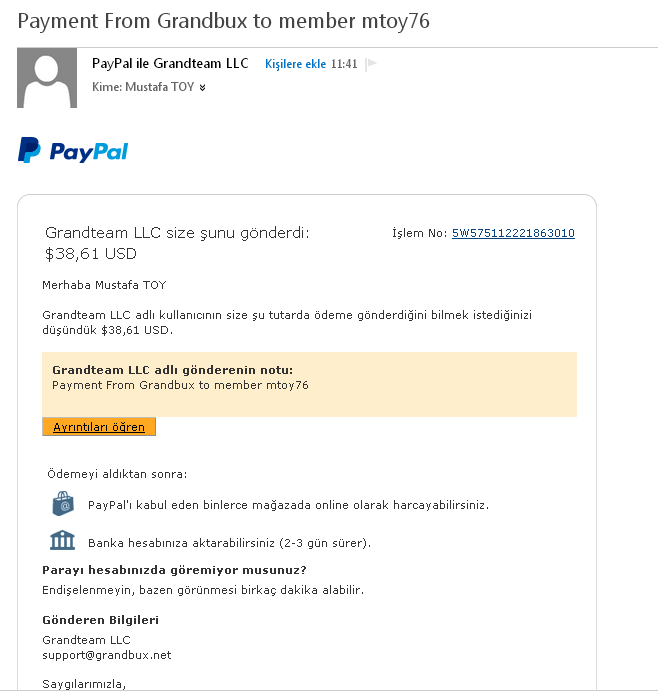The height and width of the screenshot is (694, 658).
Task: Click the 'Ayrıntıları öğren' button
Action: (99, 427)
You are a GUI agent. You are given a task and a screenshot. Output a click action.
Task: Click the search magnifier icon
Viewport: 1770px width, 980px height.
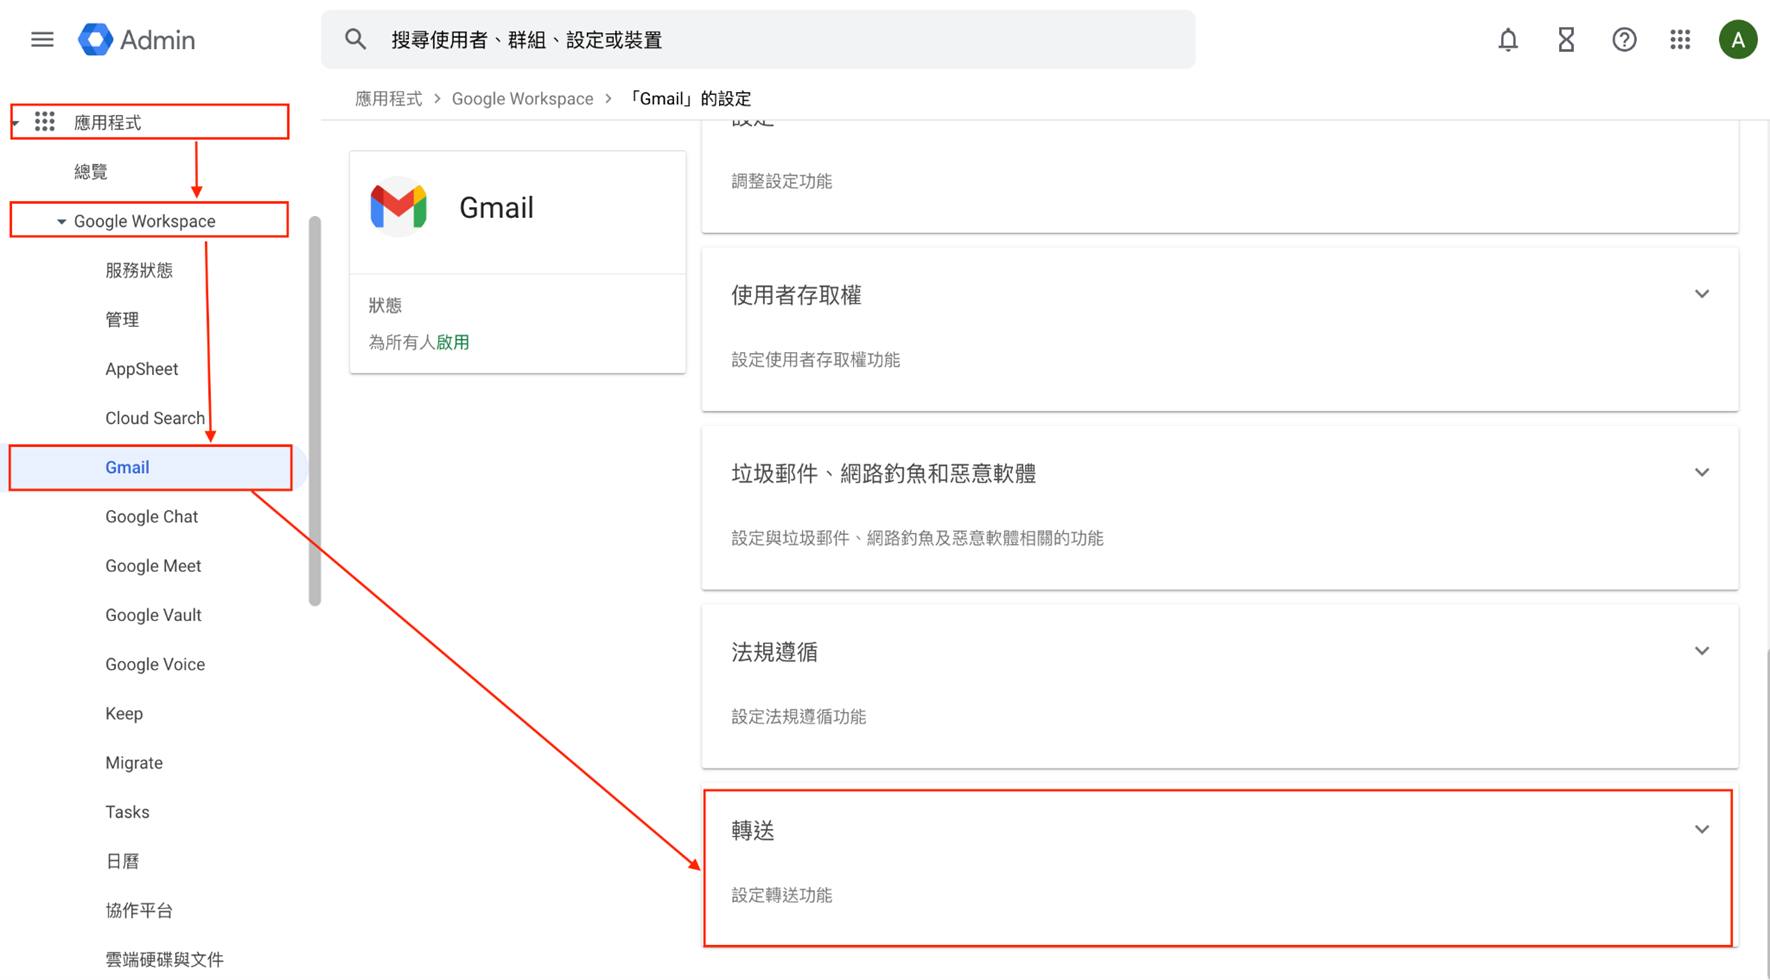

Problem details.
Starting at the line that contains "Task: Click the search magnifier icon", transcribe every line through the end of the listing exactly, including both end lines and excluding pictures.

Result for this task.
Task: Click the search magnifier icon
Viewport: 1770px width, 980px height.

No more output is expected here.